__Task details__. Search the material for the string "agent" and copy each line where it occurs.
#### Extracted data ####
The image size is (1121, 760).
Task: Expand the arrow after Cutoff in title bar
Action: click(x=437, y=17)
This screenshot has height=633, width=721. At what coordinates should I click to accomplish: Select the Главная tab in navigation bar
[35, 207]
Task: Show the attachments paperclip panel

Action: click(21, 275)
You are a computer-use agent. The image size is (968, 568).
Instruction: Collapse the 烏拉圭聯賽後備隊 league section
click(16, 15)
####
#### Extracted data ####
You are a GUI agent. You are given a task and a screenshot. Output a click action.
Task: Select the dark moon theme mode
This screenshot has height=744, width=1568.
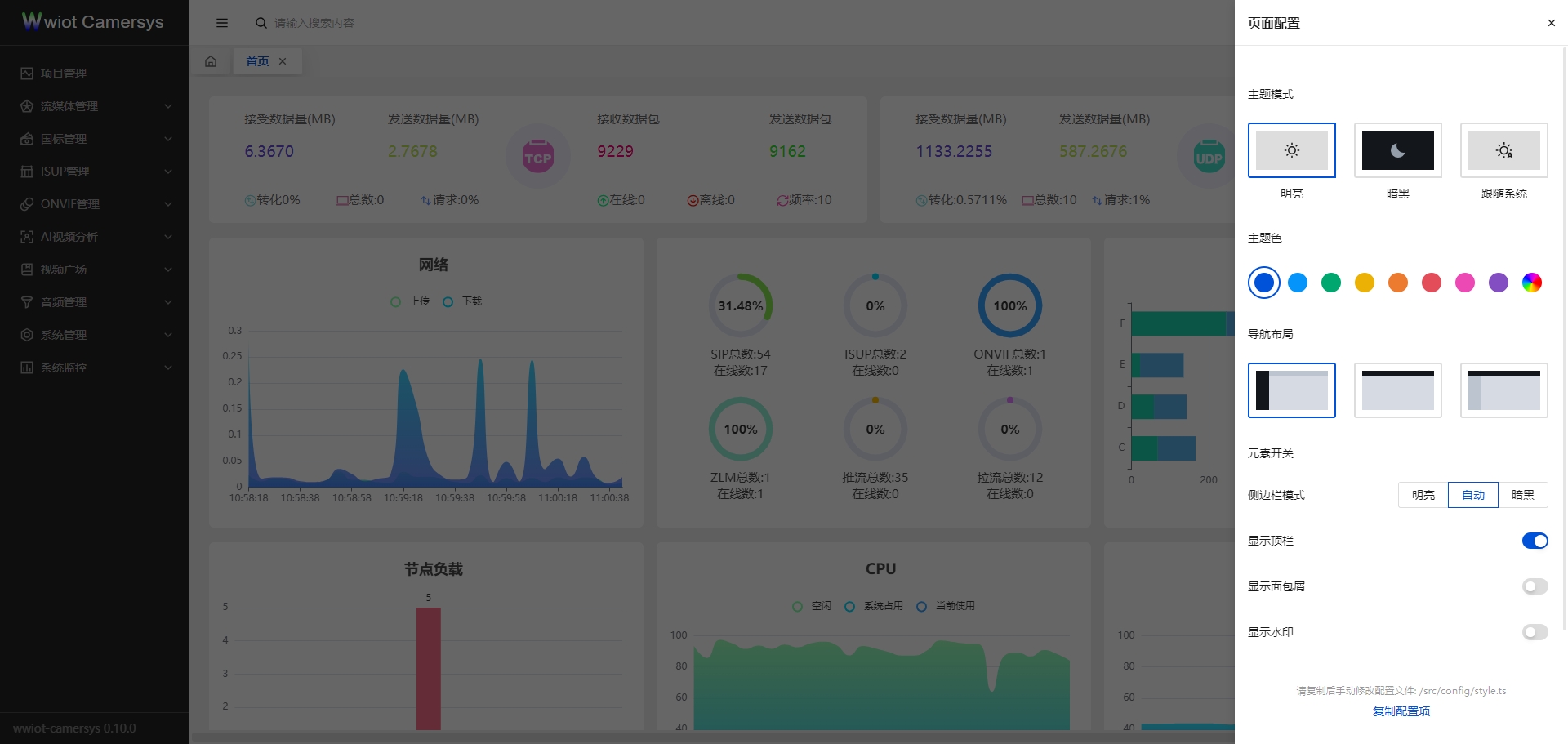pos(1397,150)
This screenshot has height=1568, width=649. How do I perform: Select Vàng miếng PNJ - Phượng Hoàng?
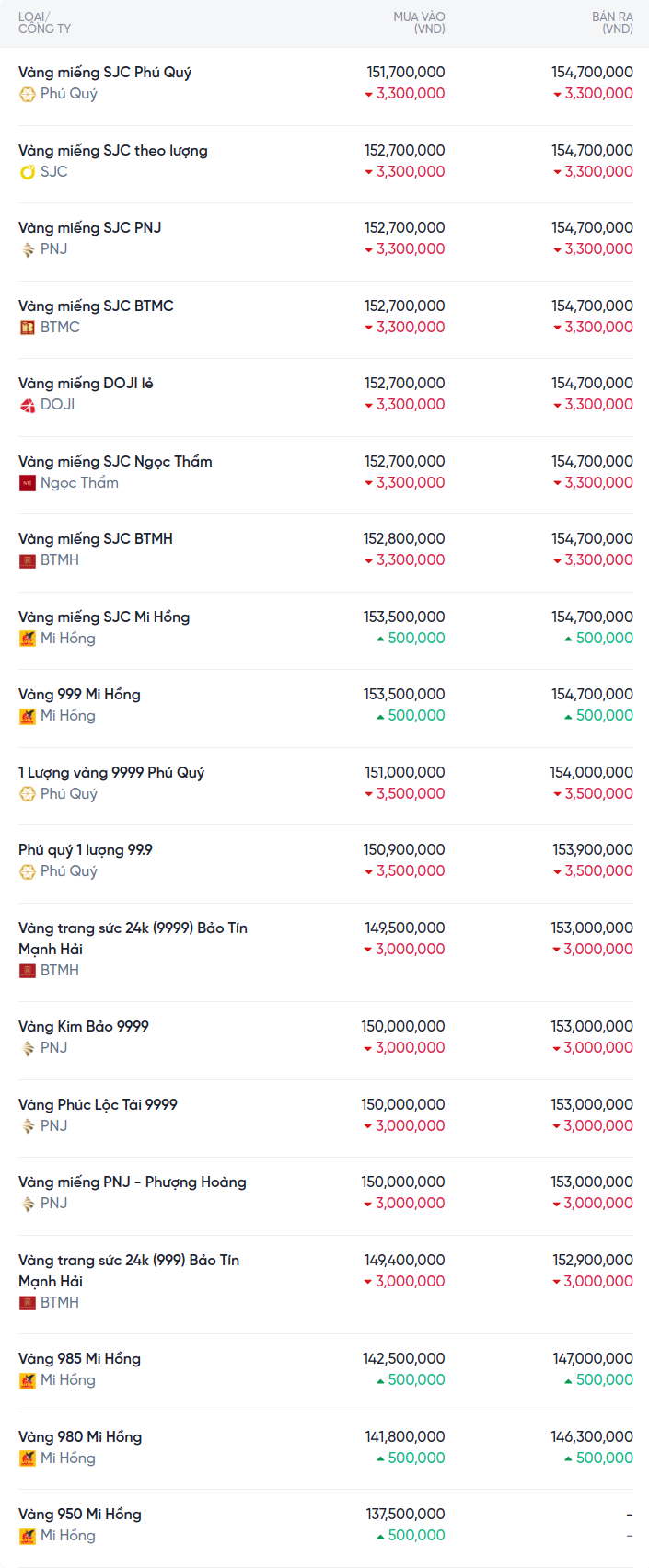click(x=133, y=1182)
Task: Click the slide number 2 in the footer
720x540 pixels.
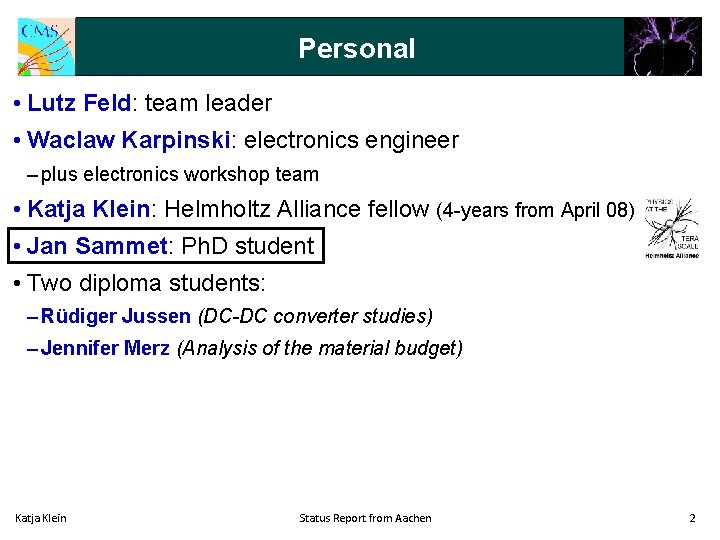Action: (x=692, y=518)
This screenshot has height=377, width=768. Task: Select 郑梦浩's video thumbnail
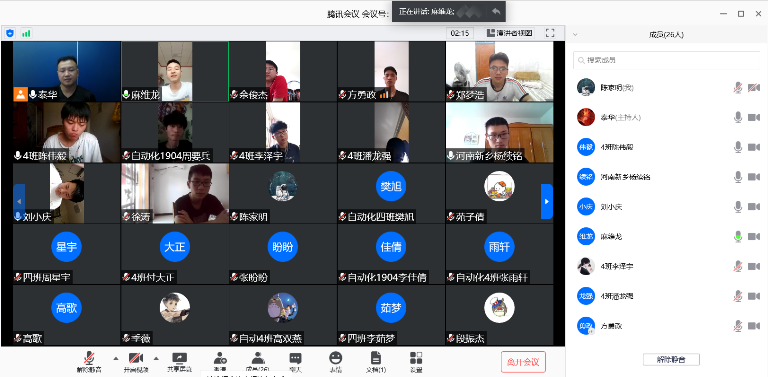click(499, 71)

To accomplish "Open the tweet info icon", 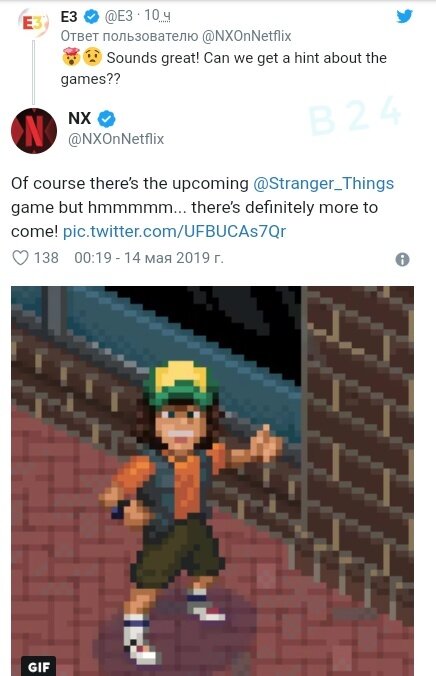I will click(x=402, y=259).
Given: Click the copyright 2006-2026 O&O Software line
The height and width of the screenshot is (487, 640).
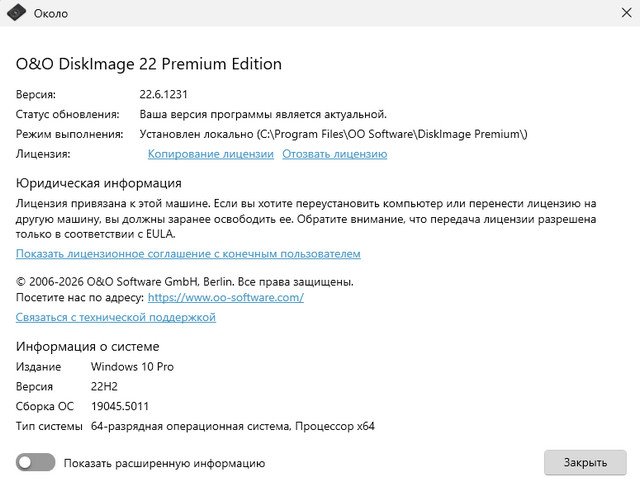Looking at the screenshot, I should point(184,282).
####
#### Extracted data ####
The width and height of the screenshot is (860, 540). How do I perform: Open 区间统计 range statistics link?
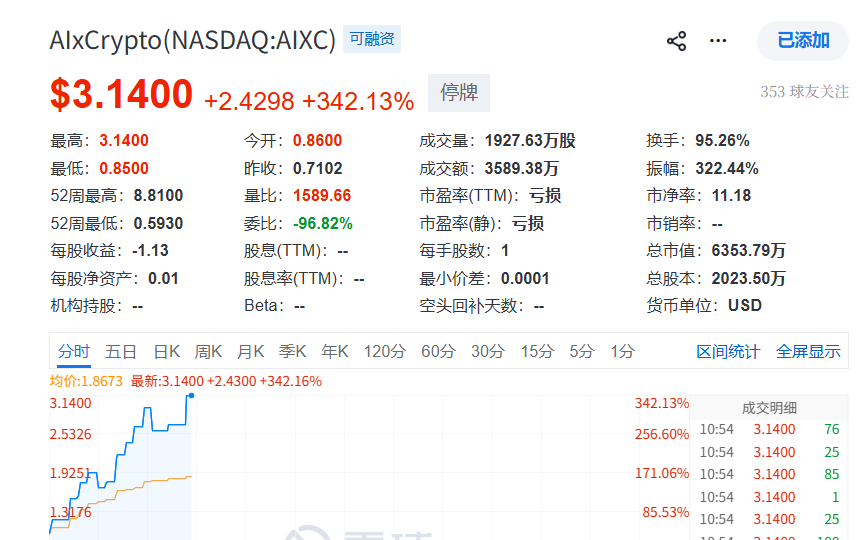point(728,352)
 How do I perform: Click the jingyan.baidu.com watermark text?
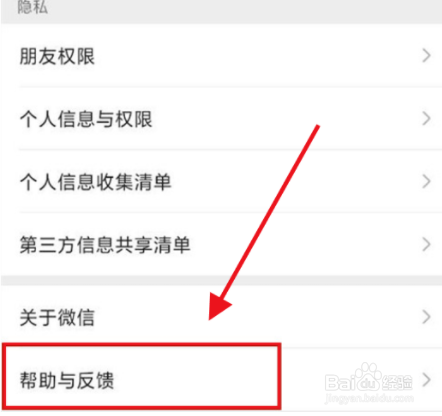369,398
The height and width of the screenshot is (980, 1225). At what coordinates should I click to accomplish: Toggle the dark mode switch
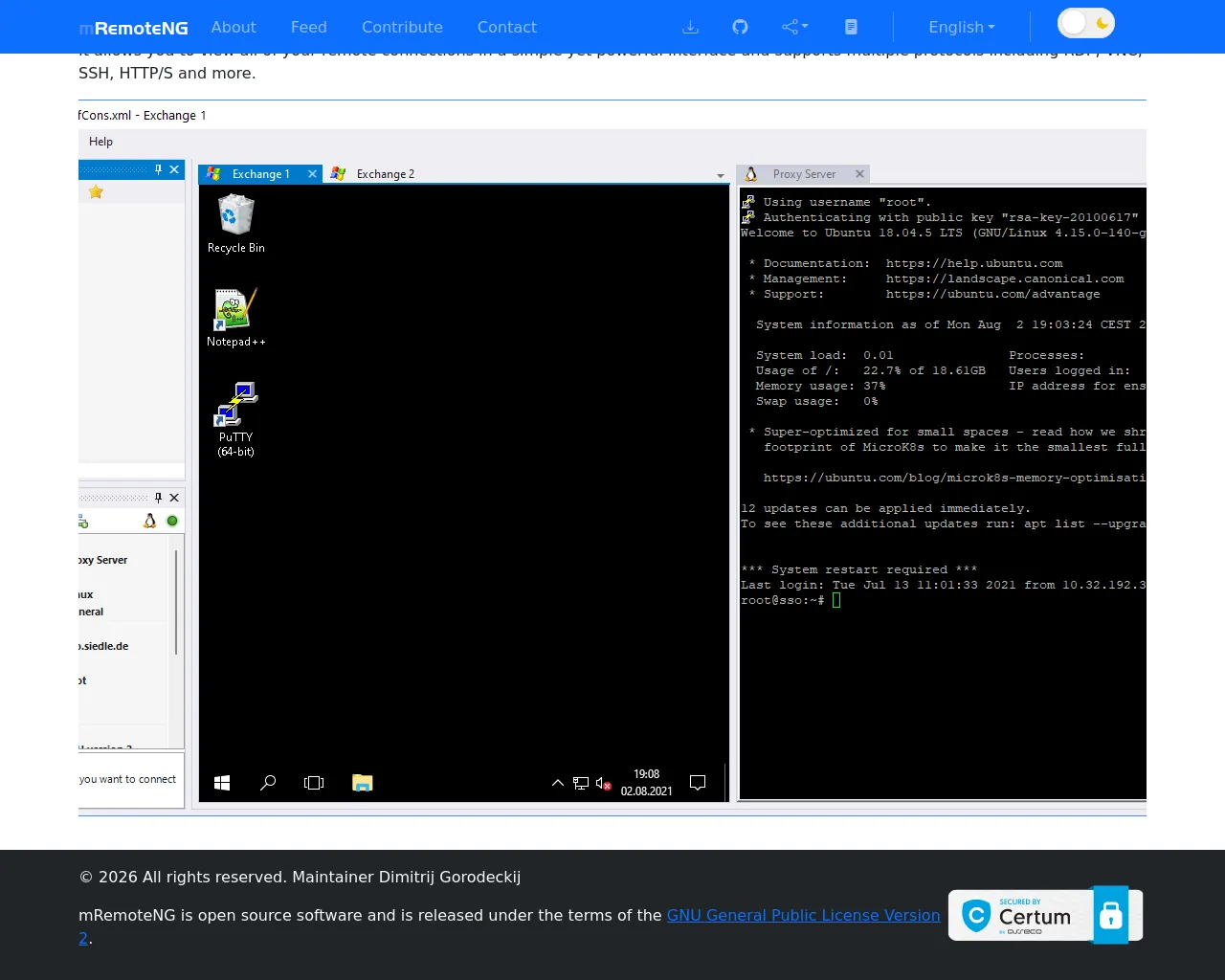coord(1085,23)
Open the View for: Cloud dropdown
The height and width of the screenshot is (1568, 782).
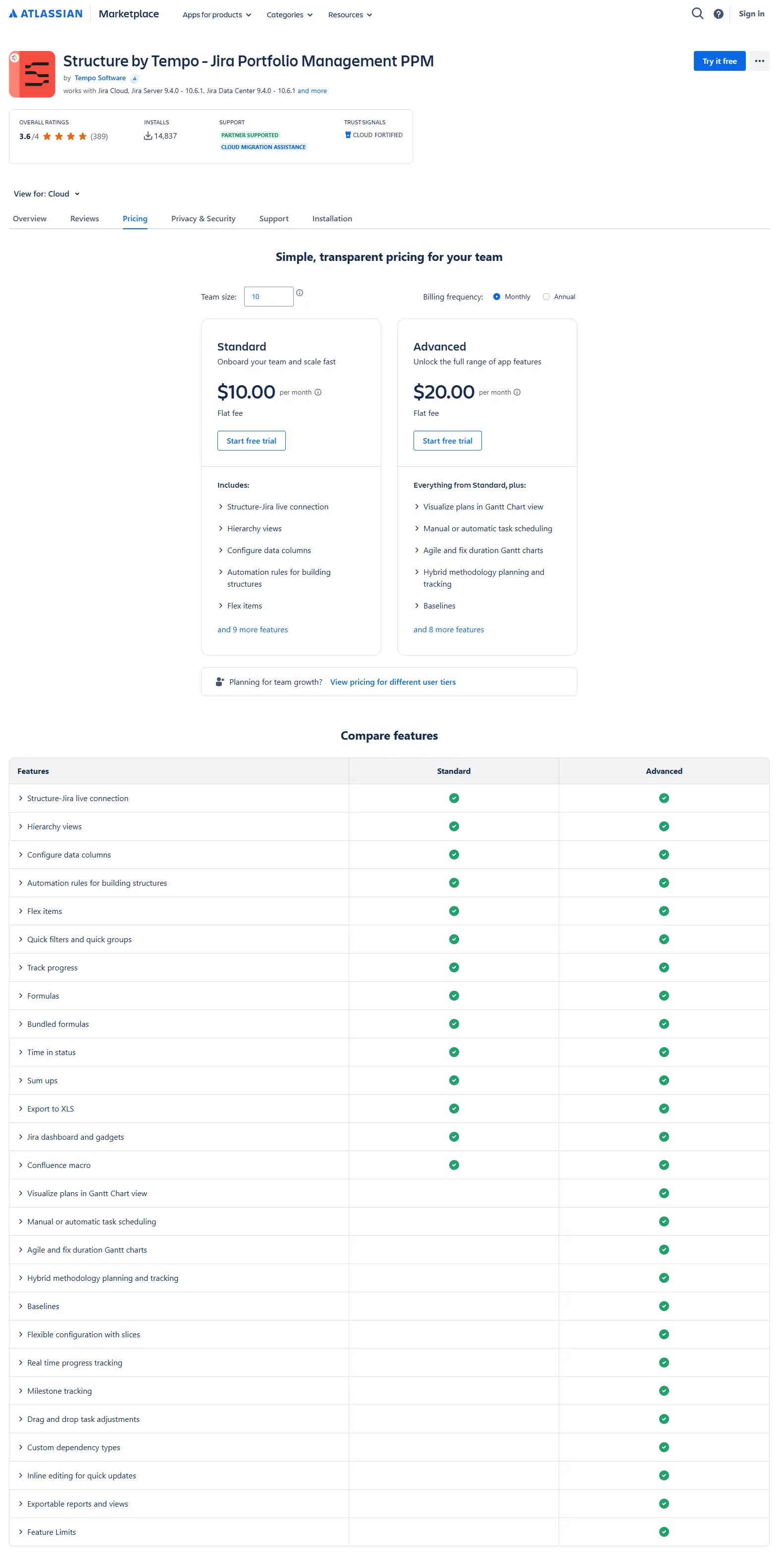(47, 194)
####
__Output__.
You are a computer-use agent. The image size is (968, 568).
You are a GUI agent. You are given a task and a screenshot. Output a click action.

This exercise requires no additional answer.